EXERCISE PROMPT:
All lines from the top of the records below through the line holding "1302x924 pixels.", and only those, should be printed exactly, minus the pictures.

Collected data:
····················

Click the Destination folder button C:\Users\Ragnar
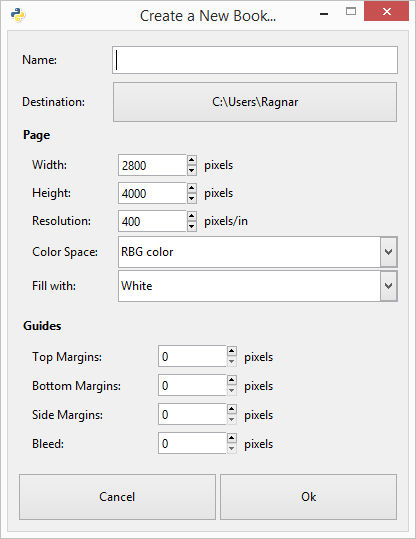The image size is (416, 539). click(x=255, y=102)
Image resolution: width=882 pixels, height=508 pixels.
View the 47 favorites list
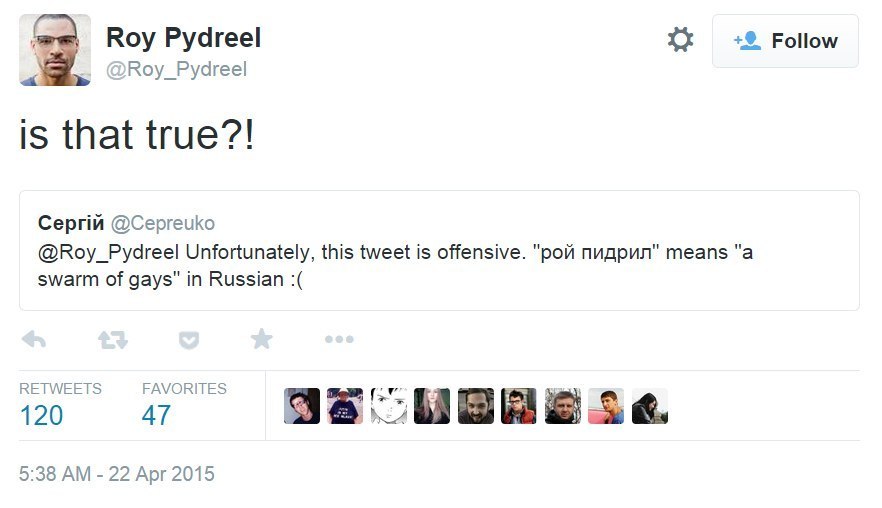[x=156, y=415]
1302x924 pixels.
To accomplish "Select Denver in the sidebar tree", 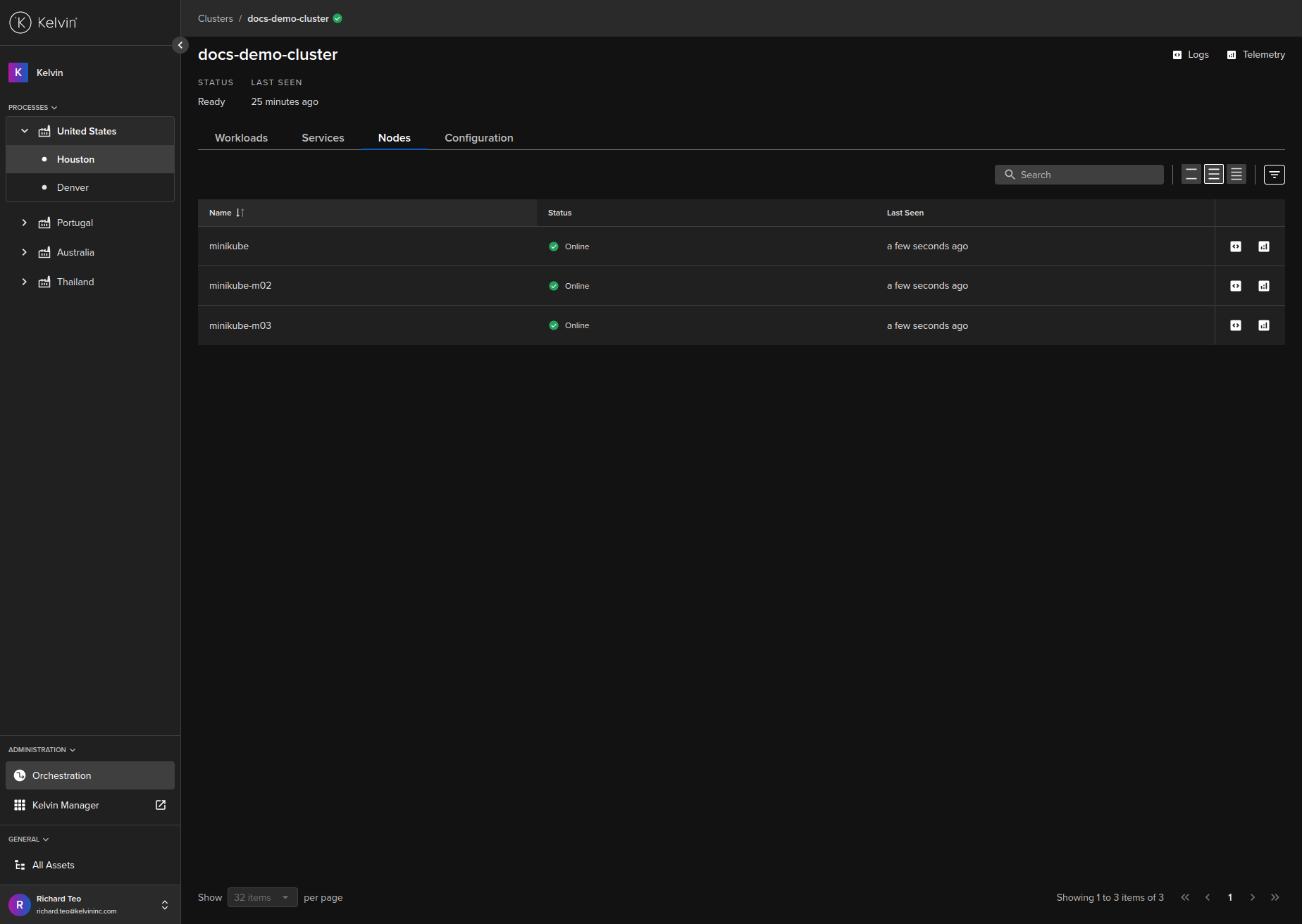I will tap(73, 187).
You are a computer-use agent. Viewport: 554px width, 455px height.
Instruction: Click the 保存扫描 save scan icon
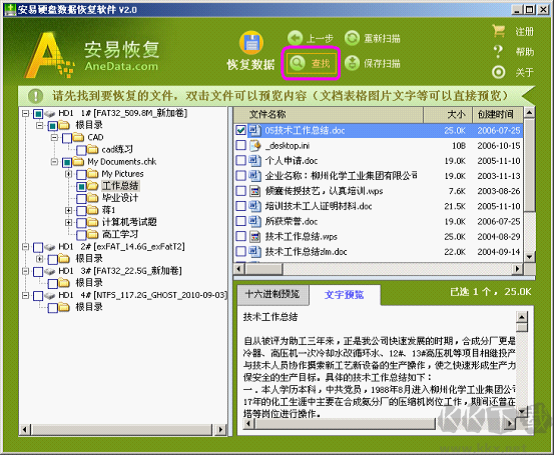(x=352, y=64)
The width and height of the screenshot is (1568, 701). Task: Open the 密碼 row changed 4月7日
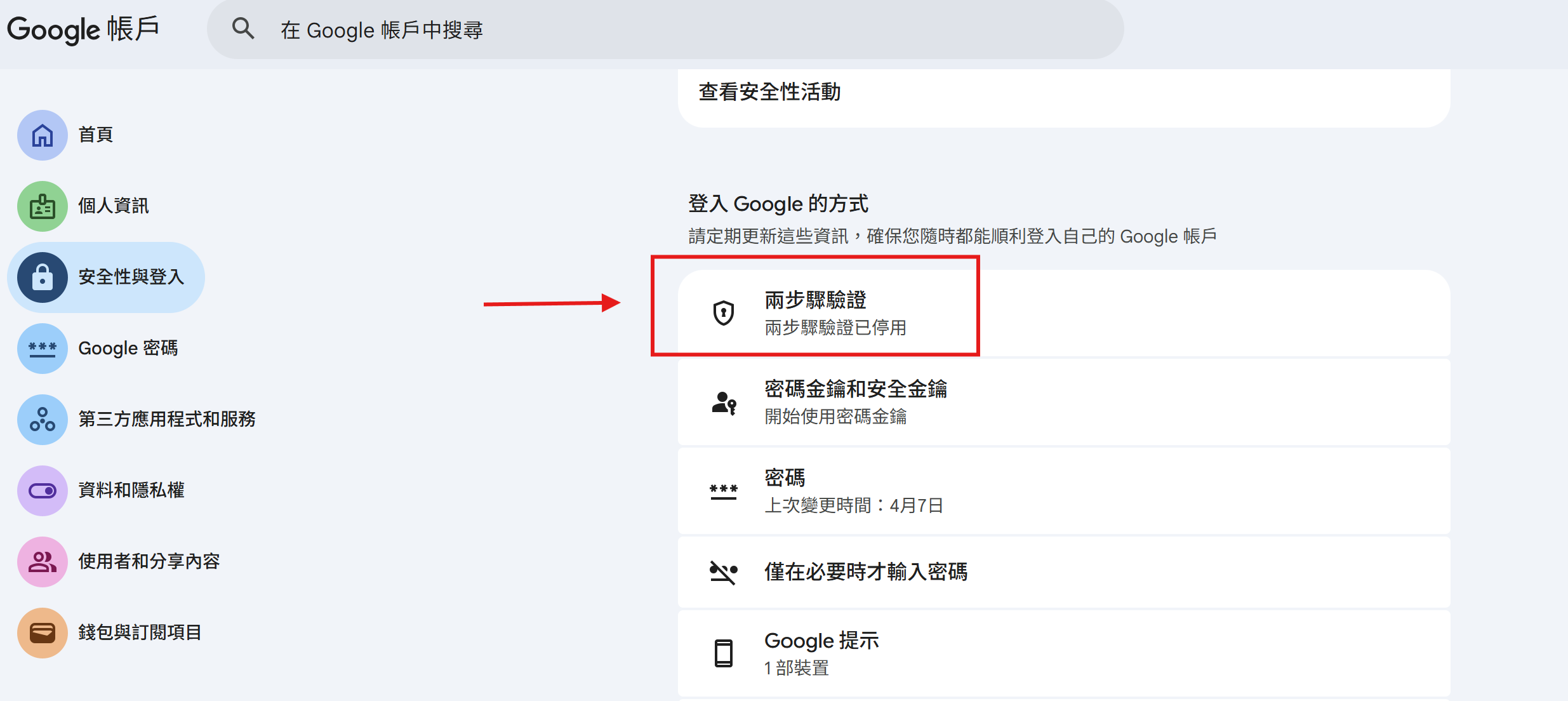pos(853,491)
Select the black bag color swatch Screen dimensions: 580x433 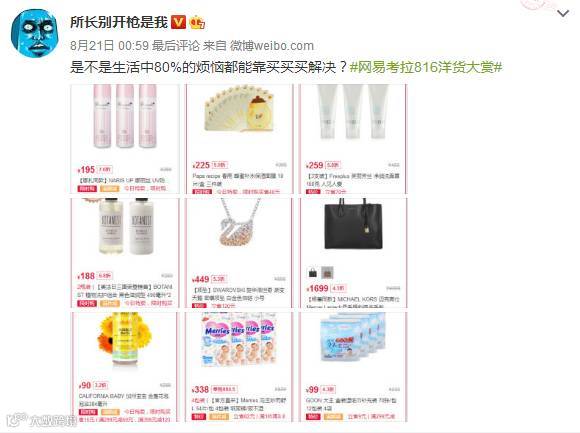pos(313,273)
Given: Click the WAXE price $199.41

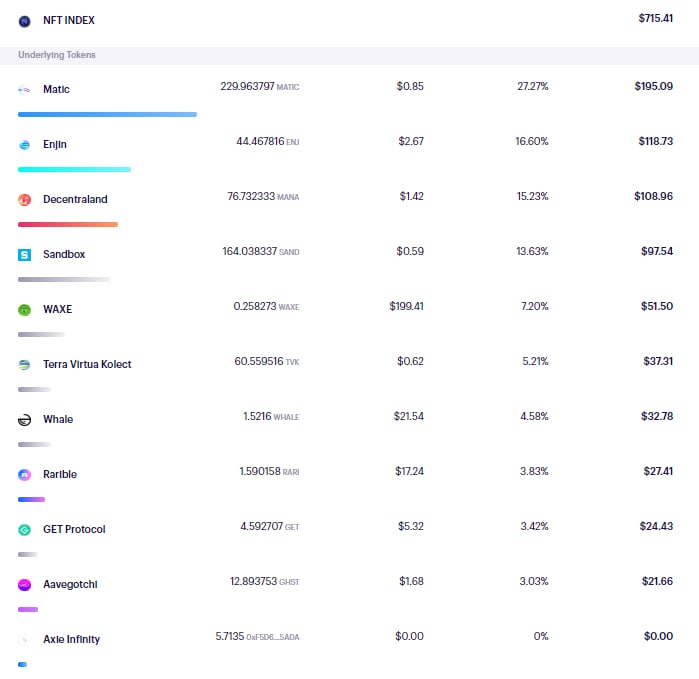Looking at the screenshot, I should 407,306.
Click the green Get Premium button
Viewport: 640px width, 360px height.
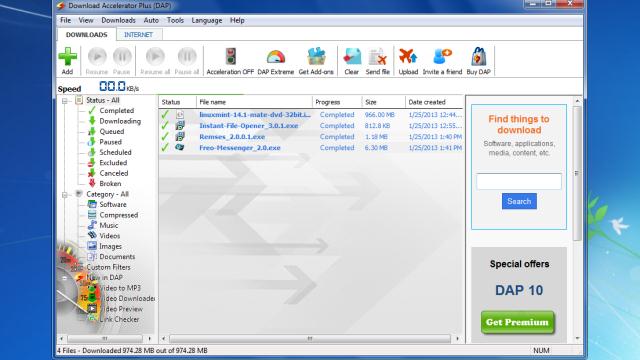point(518,322)
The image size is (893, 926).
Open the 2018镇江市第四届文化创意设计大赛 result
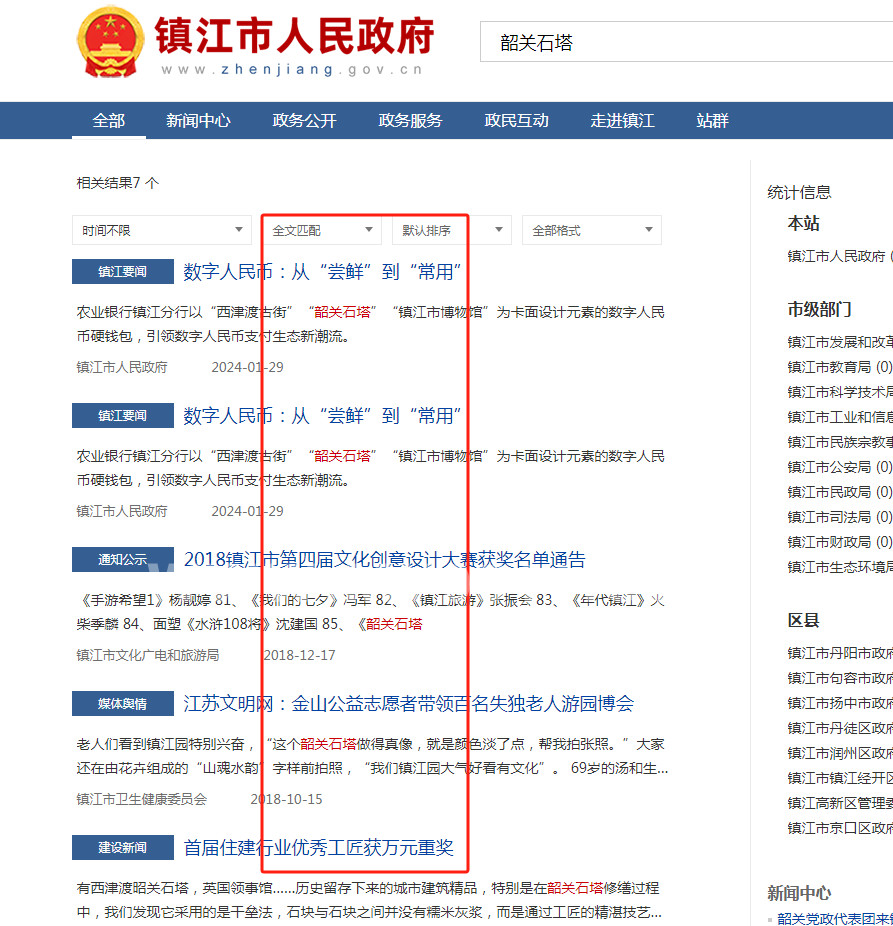tap(384, 560)
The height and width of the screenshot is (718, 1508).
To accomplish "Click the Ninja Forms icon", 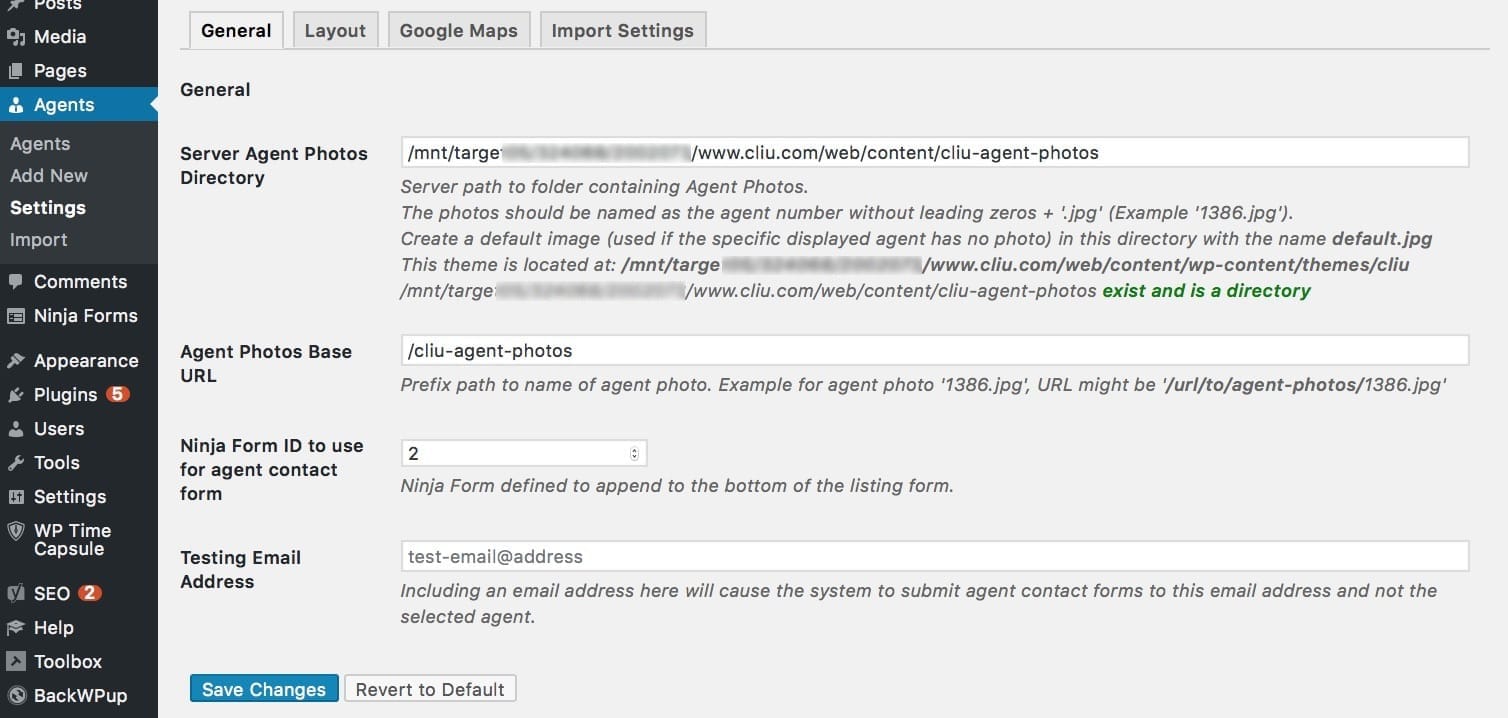I will tap(16, 316).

····················

ANSWER SPACE:
Click the Destination folder button C:\Users\Ragnar
The image size is (416, 539). click(x=255, y=102)
Image resolution: width=882 pixels, height=508 pixels.
View the 47 favorites list
[x=156, y=415]
1302x924 pixels.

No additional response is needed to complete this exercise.